I used to hang out at a "Radio Shack Computer Store" in high school. One day the manager said a businessman was coming in to see the TRS-80 Model 16 he had on the floor and that he had no idea what to show him. I had been playing with it for a while (tricked him into giving me root) and I hooked up a couple of TTY's to it and setup the accounting software they had on the shelf with some dummy data. The customer came in, I demo'd it all to him showed him how someone could change a customer on one terminal and the person on another terminal would see the change. He bought it on the spot. The total was $20,000 with all the parts, TTY's, terminals and everything. Needless to say from that day forward the manager of that computer store gave me free reign. I could order anything from the catalog they didn't have on the floor and as soon as it came in I'd set it up and play with it and then connect it to the floor setup. I'd demo using multiple printers (A/B for Dot Matrix -vs- Daisy Wheel) and other cool features. Over a time I started getting requests to help people set this stuff up in their offices and that lead to my first business when I was in 10th grade.

I keep thinking RS could join forces with someone like Adafruit and create this same thing around the Maker movement. That said, I'm not sure the retail space and labor costs plus insurance would pay off, it would be a tricky model. But if somehow they could capture and bottle up this sort of thing for the next generation of technologists and do it at a scale that paid the bills they'd be back in the pole position on a massive trend.

However, with online purchases and AdaFruit being able to deliver stuff to me in time for my "weekend hardware time" I'm not sure there is a place for this in the malls of America. It would require a massive cash infusion and a complete redesign from top down of incentives and management to even get a crack at it. Perhaps someone with the money will buy the name and retail space and gut the rest and try a shot at it. That said I think stuff like TechShop [1] might already be headed there and they're aware of the challenges of cost of space and having the right vibe for hackers.

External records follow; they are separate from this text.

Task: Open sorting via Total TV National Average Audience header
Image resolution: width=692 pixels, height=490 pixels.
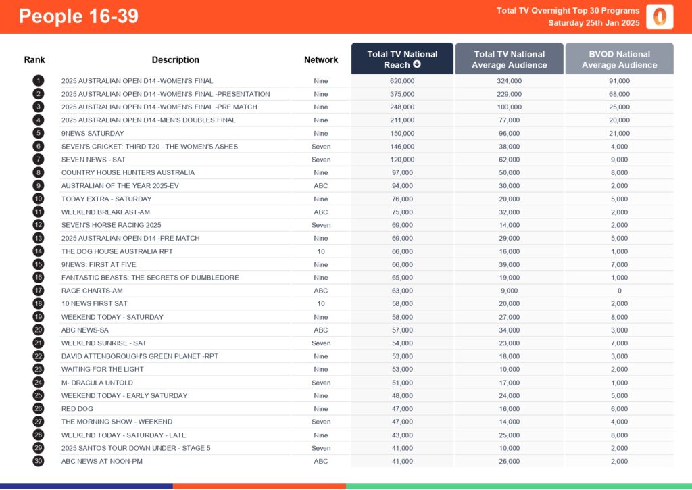Action: point(509,59)
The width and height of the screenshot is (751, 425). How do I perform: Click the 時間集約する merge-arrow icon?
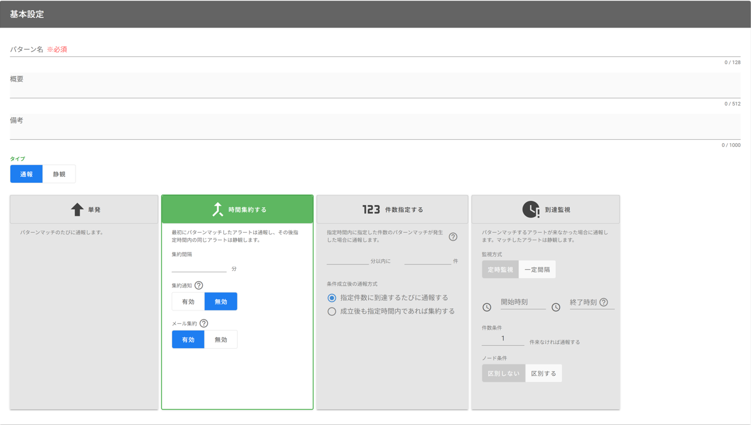(218, 209)
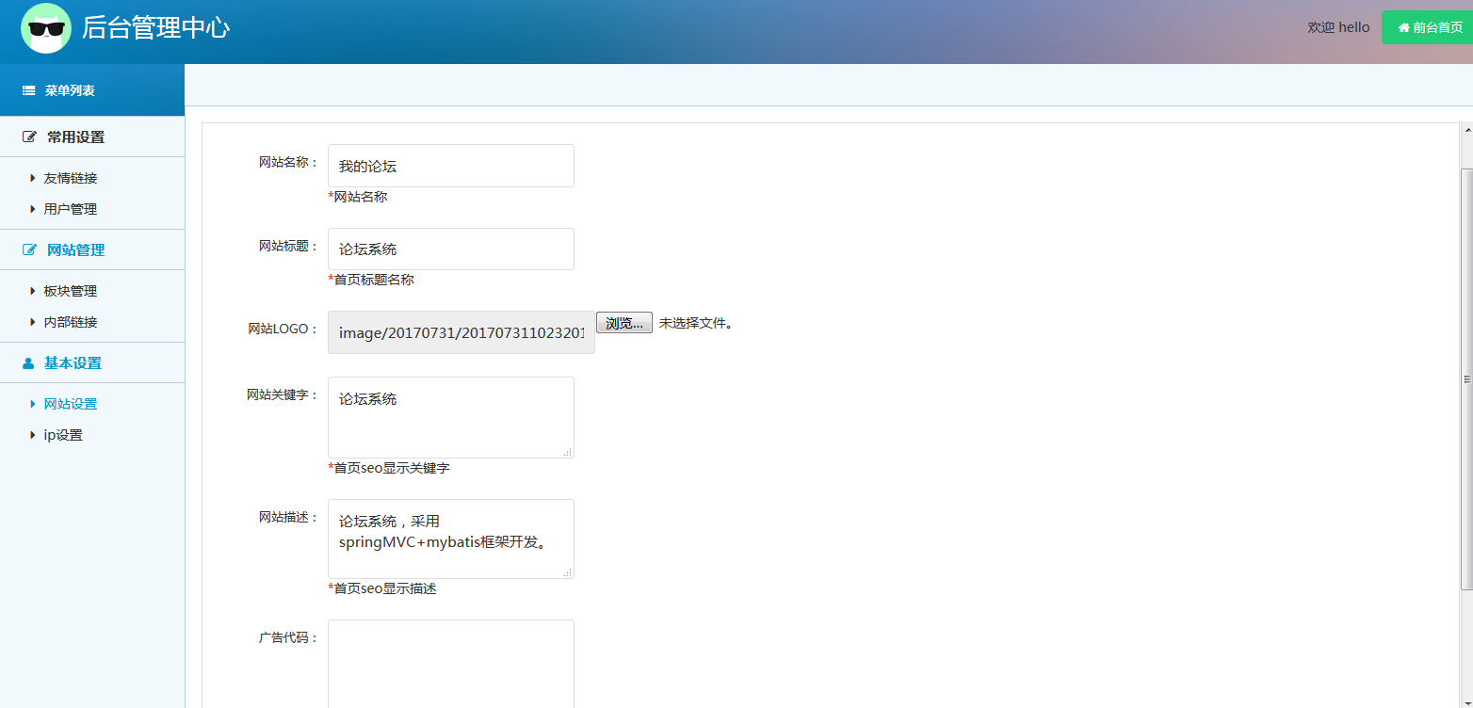Click the triangle arrow before 内部链接
Viewport: 1473px width, 708px height.
point(31,322)
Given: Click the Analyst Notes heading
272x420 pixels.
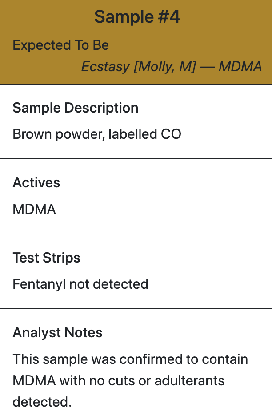Looking at the screenshot, I should 57,333.
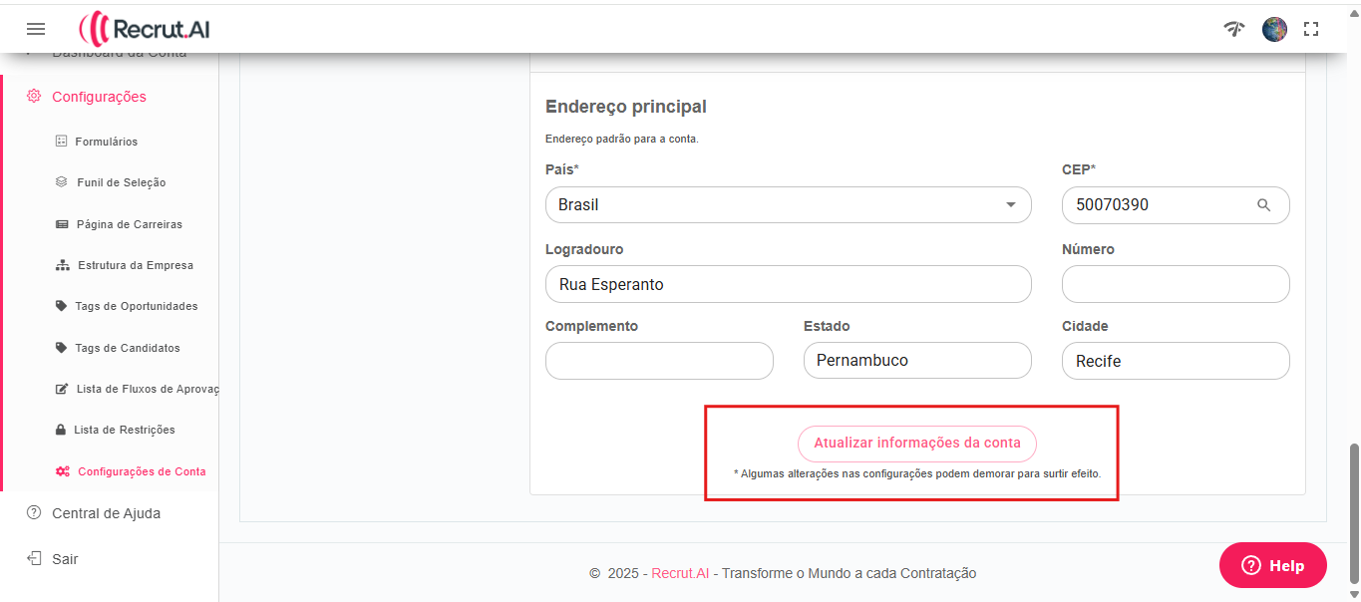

It's easy to underestimate just how insanely expensive retail space is in a mall, plus having labor, insurance and marketing costs it would be hard to justify selling parts against companies that have 1/10th the cost in their business models. In order for RS to succeed it would need to focus on the personal one on one wonder and discovery experience. That's harder then it sounds to staff and execute against and maintain margins to support the costs to operate the business. If I had the capital to fund it I'd love to take a run at something like this but it would have to be a big change and most likely the best route would be to take them private so you can make brutal sweeping changes rapidly and get the right kind of people in along with rebuilding the culture and the branding. Even after all that it would require a burn rate on a daily basis that would equal what some startups spend in a year. I’m not sure you could make the argument that it would be money well spent. If I were going long and had the capital I’d love to dig in and work out the model but the scale of this thing will most likely never allow the kind of entrepreneurial sprit it needs to be revived unless Elon Musk is bored and wants to back it, but I think he’s a bit busy.